For investors who are expecting big returns though, as new regulations are introduced in China, the risks are getting higher. If you look at the Temasek Investment 13F filings released on Monday (Aug 16), you could see that Temasek has been buying up Chinese shares of Didi Global, New Oriental, TAL Education, Baidu, Kanzhun, and Pinduodo.
Just to put in perspective on how badly Temasek has been hit by the clampdown; if you take a look at its shares in Didi Global, it has lost about 42% of the value, it lost about 35% in Pinduodo but where the dagger really goes down is in the online education sector. With the likes of New Oriental Education (-77.05%) and TAL Education (-79.39%), it has lost in excess of 70 plus per cent.
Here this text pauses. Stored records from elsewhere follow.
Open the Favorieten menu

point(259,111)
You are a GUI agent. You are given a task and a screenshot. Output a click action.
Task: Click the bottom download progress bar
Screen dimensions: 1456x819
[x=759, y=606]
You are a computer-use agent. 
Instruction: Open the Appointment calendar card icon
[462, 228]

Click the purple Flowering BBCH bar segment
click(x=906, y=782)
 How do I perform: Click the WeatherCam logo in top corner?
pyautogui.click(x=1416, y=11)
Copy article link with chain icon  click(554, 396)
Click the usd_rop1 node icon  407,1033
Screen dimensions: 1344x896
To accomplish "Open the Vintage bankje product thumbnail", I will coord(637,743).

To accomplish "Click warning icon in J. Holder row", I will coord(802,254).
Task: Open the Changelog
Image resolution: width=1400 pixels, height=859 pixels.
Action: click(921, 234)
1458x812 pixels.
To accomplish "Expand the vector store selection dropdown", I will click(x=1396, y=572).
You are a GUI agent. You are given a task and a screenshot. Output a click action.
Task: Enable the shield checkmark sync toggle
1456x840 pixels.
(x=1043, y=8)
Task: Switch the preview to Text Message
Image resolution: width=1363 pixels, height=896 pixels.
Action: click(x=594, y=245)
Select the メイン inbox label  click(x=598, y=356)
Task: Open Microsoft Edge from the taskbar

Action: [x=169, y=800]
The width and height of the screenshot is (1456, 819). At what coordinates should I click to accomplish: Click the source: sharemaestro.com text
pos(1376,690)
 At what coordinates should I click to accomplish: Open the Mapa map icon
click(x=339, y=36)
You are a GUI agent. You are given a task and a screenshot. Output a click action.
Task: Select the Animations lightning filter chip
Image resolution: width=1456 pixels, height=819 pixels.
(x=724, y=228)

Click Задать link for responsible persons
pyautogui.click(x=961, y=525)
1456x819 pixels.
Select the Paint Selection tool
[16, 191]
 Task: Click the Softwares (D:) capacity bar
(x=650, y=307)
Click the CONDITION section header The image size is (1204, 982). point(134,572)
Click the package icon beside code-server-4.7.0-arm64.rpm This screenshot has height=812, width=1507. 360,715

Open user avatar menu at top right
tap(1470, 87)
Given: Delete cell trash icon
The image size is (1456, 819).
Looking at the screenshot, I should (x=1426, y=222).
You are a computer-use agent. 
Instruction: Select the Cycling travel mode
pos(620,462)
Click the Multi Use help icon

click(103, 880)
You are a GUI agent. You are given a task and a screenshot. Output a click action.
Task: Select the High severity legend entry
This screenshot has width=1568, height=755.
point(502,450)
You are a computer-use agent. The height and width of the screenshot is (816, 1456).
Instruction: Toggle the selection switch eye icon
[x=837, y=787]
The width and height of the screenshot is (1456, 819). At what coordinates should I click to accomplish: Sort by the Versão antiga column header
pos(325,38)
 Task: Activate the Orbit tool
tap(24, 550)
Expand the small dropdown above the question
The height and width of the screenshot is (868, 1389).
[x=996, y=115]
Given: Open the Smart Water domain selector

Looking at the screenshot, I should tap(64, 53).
That shows you the magnitude of how Temasek has been hit, though, the company has previously said that it takes a longer term approach and sees beyond regulations.
In terms of its overall portfolio, China is a big investment. China accounts for 27% of its overall portfolio and this is a company that manages in excess of $200 billion dollars in assets under management.
In terms of the total value or total amount of investments in China, it added S$14 billion dollars in 2020, so it is a big amount and China has helped Temasek in terms of its returns. The company saw 25% returns in the last financial year which is the largest in more than 10 years, so whether or not it can continue at that pace, that is the big question.
Temasek has always invested in new companies, it has always helped the Chinese industries. It was one of the earliest investors in Alibaba for instance, so it has always been attracted in the growth of China and it is remained to be seen how much risk appetite there is for Temasek to hang on to these investments.